[Text passage]:
The demands are as follows:

• All following parliamentary elections should be held in a fully proportional electoral system and with a natural threshold

• Private secondary schools should be fully freed from state regulation

• District police sheriffs should be directly elected by the community

• First instance judges should be chosen directly by the people, and defendants should have a right to choose between elected and appointed judges during their trials

• The government should allow a multi-currency regime

• Restitution should be made in compliance with the points agreed with the opposition

• Marijuana should be fully legalized

If none of the demands is fulfilled, Girchi will remain in boycott even though “the opposition could not prove the election fraud.” However, the newspaper teaser reads that Girchi will boycott differently from the other opposition parties as the party members will refuse to obtain salaries or state party funding, attend or participate in parliamentary sessions, commissions or committee sittings, participate in any business trip or international visit, and carry out any procedural activities provided by the Rules of Procedure of the Parliament.

[Set task]:
Please continue the passage about Girchi's demands and parliamentary boycott, picking up right after its last sentence.

[Information provided]:
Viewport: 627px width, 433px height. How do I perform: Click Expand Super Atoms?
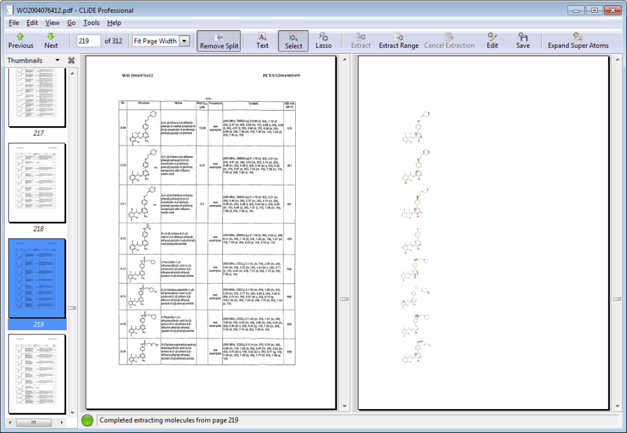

[Reply]:
Regardless, Girchi noted that they will use the privileges provided by the legislation to members of parliament such as the PM immunity and the right to carry a gun (Girchi members wish to provide every citizen of Georgia with the right to bear arms).

Girchi overcame the one percent election threshold in the 2020 parliamentary elections and received four seats in the parliament. However, along with other parties that have obtained seats in parliament, Girchi refuses to take up its mandates as long as the agreement is not reached or the government does not fulfill any of the party’s demands. According to Girchi leader Vakhtang Megrelishvili, his party was the only one at the EU mediated talks that were ready to sign the agreement.